Australian super funds are still on track to post double-digit gains this financial year, despite the local sharemarket falling 9.2 per cent since its peak last month.
According to research house SuperRatings, median balanced funds are on track for a gain of between 13 and 14 per cent in this financial year.
"At 13 per cent, it would be the sixth-highest returns and similar to those of 2003-07, which were during strong economic conditions prior to the GFC," said Kirby Rappell, research manager at SuperRatings. He said super fund returns are likely to remain above their pre-GFC peak.
Mr Rappell said after strong growth in the first 10 months, returns have moderated in May and June. But portfolios with international shares have fared better. "While the strength of the Australian dollar hurt international share returns on the way up, it is helping them out on the way down. The fall in the dollar has cushioned falling markets and offset some of the losses," he said.

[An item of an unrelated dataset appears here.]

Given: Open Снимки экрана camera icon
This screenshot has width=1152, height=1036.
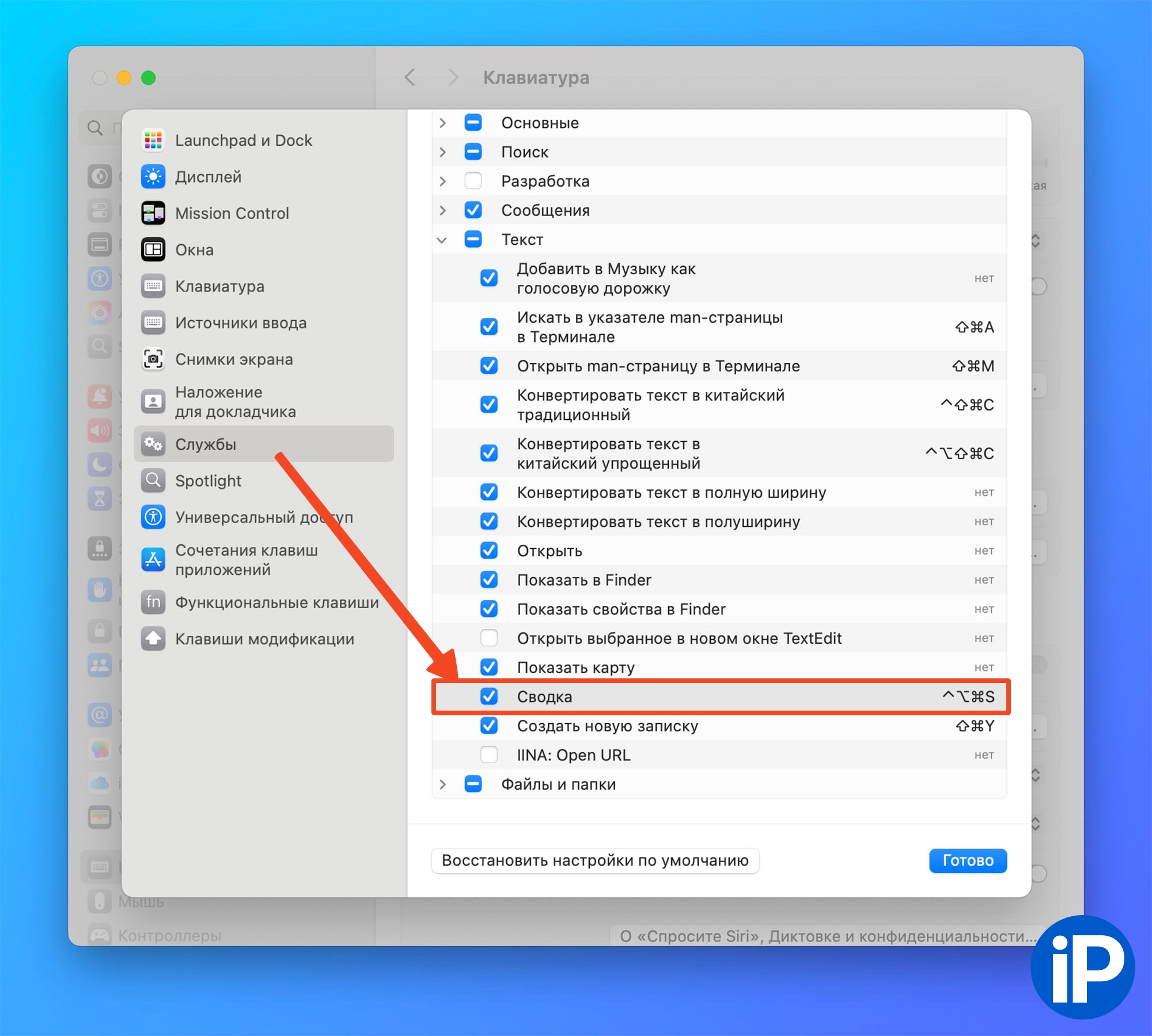Looking at the screenshot, I should 153,359.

The problem entering the equation now is where investors can find domestic growth as the mining investment boom has come to an end and a number of economists have increased their estimates for the probability of a recession.

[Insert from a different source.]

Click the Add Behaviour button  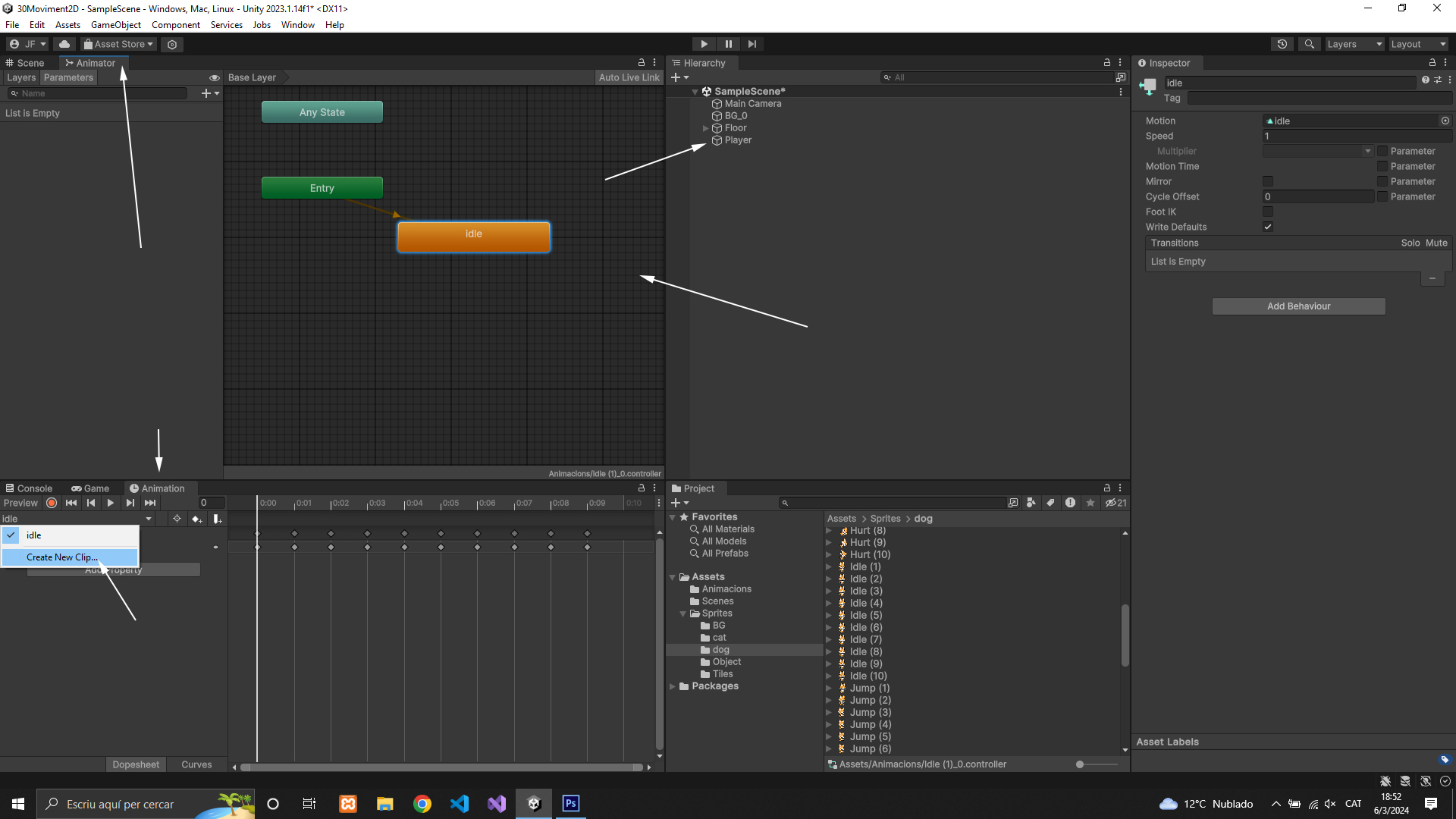coord(1298,306)
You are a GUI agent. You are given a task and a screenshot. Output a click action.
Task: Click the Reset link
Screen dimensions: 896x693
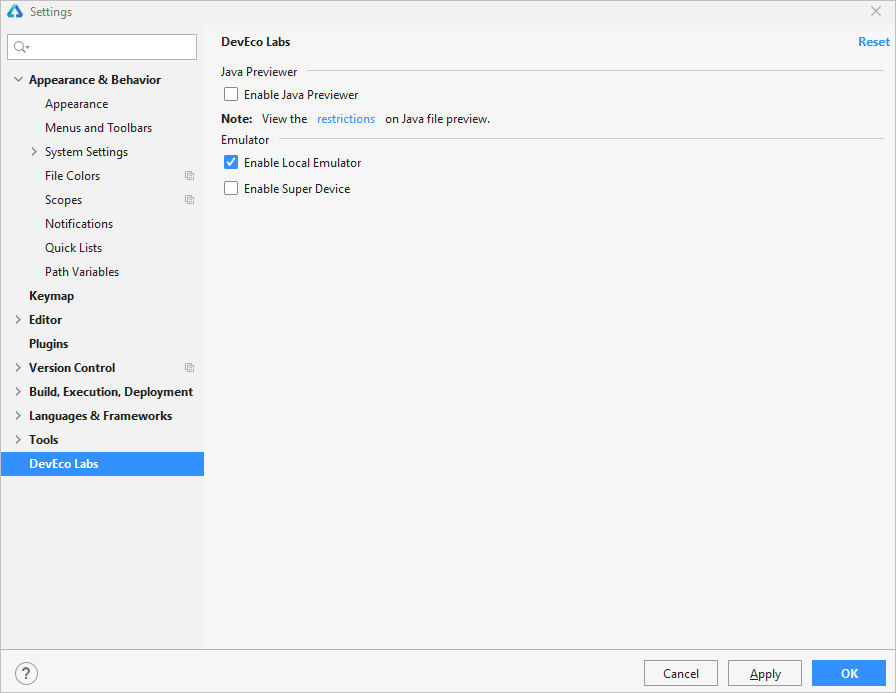(873, 42)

Goldman Sachs estimates a 20 per cent chance of a recession, while Macquarie and Nomura are more bearish at 30 per cent.
Bank of America Merrill Lynch strategist Joshua Kirkwood said Australia's transition away from the mining investment boom is more risky than the market appreciates.
Mr Kirkwood said banks, one of the main drivers of growth on the ASX this financial year, face structural headwinds as households continue to favour paying down debt rather than increasing spending.
"GDP growth slowing to less than 2 per cent could reduce banks' earnings by up to 5 per cent, unless additional costs are taken out," he said.
Instead, Mr Kirkwood said offshore industrials were a better option because they were not completely leveraged to the Australian economy.